• _Exercise_
Reproduce the entries below verbatim, starting at the line containing "Where should I click to: Click CourseName&" and ending at the line containing "Action: click(1171, 574)".

------------------------

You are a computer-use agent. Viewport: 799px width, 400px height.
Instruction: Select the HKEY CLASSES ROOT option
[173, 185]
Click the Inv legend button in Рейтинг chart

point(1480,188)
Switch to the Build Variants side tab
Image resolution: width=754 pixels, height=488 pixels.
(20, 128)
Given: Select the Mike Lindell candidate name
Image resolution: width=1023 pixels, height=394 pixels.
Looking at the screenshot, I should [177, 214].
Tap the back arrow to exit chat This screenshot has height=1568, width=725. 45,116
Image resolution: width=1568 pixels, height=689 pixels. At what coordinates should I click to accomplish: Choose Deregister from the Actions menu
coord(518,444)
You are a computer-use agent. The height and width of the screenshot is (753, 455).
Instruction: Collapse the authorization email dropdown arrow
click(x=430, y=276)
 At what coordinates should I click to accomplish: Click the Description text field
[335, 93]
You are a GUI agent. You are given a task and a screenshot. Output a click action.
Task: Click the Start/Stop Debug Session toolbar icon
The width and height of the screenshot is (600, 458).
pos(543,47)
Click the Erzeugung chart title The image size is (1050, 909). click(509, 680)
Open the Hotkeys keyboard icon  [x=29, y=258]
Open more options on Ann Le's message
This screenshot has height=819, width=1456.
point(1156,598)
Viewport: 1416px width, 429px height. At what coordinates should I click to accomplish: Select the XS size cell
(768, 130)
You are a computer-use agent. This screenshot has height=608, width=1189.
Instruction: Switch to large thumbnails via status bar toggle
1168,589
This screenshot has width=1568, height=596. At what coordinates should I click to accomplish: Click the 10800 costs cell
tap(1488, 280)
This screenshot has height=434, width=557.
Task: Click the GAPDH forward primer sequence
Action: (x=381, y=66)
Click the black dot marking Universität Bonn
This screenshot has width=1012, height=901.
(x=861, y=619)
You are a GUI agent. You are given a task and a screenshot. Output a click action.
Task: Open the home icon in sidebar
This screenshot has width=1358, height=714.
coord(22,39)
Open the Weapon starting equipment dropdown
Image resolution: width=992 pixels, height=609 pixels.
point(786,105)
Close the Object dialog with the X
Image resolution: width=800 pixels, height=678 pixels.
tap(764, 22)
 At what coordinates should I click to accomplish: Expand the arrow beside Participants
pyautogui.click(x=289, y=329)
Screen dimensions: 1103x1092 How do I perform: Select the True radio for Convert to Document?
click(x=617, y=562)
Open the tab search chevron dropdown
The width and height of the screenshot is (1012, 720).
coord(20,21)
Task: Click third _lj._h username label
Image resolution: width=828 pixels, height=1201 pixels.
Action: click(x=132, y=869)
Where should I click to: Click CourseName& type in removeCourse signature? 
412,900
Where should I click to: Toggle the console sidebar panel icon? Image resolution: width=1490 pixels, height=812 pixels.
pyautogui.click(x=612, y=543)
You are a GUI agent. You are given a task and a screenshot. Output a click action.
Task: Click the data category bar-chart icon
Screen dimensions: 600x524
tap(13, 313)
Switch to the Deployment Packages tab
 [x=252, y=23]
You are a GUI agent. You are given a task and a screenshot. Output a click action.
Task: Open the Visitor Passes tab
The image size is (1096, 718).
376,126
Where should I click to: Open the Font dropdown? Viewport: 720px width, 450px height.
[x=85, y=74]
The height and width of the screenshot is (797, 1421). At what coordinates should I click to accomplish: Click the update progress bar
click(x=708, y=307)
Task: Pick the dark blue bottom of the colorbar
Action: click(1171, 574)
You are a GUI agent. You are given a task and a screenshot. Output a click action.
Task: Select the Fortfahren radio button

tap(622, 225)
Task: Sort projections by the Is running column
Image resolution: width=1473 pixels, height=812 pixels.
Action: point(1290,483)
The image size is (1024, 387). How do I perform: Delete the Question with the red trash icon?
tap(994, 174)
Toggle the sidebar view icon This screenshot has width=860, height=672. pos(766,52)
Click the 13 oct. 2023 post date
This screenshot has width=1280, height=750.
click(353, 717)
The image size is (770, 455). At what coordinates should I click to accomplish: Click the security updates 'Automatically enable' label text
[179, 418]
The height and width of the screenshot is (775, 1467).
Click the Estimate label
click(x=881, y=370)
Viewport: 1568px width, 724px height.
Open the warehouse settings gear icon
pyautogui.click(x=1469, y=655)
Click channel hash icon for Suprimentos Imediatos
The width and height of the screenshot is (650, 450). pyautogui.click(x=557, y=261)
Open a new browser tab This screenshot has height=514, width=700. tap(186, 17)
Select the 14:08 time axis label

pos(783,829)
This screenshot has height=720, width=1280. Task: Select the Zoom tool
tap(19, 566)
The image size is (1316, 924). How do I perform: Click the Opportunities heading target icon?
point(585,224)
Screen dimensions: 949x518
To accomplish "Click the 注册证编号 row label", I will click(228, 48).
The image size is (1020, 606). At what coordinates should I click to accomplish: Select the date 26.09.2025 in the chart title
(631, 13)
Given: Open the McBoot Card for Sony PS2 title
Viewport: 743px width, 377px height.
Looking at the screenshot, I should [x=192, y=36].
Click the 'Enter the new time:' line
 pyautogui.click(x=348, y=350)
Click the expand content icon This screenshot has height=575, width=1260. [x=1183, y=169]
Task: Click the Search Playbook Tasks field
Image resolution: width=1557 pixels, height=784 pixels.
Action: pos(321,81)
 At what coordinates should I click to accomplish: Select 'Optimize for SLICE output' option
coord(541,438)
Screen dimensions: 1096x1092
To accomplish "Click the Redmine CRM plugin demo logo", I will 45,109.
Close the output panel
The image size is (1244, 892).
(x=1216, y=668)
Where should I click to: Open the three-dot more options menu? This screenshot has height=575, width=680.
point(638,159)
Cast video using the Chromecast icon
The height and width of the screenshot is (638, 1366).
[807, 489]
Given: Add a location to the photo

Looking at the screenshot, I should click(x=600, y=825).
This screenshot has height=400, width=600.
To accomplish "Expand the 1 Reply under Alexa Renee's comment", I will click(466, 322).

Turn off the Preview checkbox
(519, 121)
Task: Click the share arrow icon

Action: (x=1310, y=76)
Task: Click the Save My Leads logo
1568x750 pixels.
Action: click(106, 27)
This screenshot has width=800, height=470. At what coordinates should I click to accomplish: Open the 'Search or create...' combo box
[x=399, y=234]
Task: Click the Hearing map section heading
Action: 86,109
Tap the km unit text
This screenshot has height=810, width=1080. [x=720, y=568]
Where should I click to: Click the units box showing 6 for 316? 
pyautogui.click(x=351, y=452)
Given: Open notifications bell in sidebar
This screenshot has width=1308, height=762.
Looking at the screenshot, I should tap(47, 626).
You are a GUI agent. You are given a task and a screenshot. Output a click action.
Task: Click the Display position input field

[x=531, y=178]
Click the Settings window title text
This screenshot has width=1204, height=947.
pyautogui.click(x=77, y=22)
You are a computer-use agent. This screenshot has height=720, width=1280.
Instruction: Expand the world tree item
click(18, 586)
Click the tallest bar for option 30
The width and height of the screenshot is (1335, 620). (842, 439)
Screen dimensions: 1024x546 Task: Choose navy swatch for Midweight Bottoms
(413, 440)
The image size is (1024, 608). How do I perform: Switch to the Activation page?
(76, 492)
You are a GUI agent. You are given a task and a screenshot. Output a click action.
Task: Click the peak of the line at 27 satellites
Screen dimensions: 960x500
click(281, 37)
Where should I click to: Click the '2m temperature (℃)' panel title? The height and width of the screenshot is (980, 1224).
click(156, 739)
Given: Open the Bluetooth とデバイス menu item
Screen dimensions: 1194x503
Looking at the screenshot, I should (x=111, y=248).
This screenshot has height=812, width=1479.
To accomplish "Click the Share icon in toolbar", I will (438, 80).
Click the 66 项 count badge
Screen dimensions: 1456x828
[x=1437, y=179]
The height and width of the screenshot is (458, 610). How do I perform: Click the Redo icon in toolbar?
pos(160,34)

------------------------

• _Written answer_
Where should I click to: Click CourseName& type in removeCourse signature? 
412,900
Where should I click to: Toggle the console sidebar panel icon? Image resolution: width=1490 pixels, height=812 pixels.
pyautogui.click(x=612, y=543)
You are a GUI agent. You are given a task and a screenshot. Output a click action.
Task: Click the data category bar-chart icon
Screen dimensions: 600x524
tap(13, 313)
Switch to the Deployment Packages tab
 [x=252, y=23]
You are a GUI agent. You are given a task and a screenshot. Output a click action.
Task: Open the Visitor Passes tab
The image size is (1096, 718).
376,126
Where should I click to: Open the Font dropdown? Viewport: 720px width, 450px height.
[x=85, y=74]
The height and width of the screenshot is (797, 1421). At what coordinates should I click to accomplish: Click the update progress bar
click(x=708, y=307)
Task: Pick the dark blue bottom of the colorbar
Action: click(1171, 574)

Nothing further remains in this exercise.